- **Assignment**
Pictures aside, the output must consist of the lines from the one containing "Given: Click the browser reload button" through the end of the data, reproduced exactly.

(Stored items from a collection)
□ □ □ □
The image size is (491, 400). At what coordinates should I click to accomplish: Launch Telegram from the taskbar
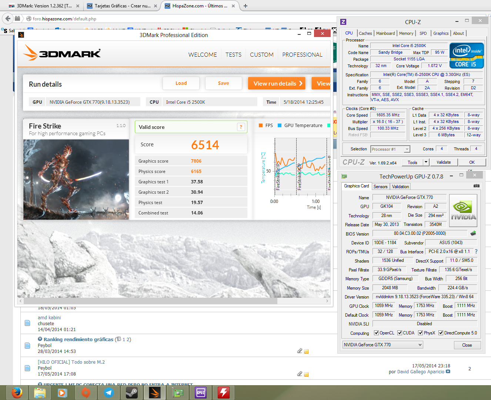pos(109,392)
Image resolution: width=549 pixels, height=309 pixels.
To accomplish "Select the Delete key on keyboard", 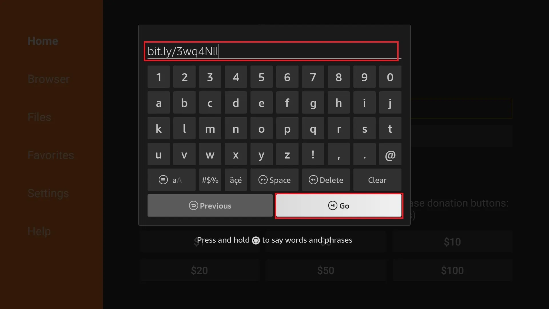I will click(x=325, y=180).
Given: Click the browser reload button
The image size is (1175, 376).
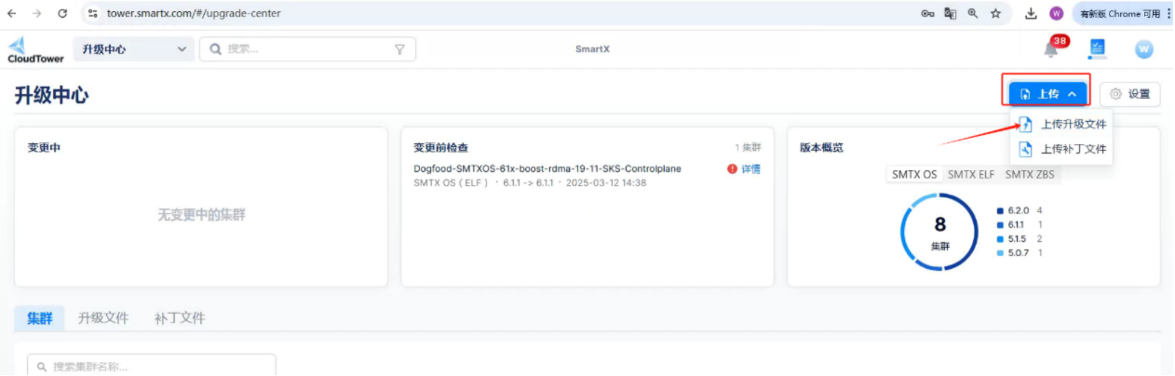Looking at the screenshot, I should tap(62, 14).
□ □ □ □
- **Final answer**
Given: Click the browser reload button
The image size is (1175, 376).
Looking at the screenshot, I should tap(62, 14).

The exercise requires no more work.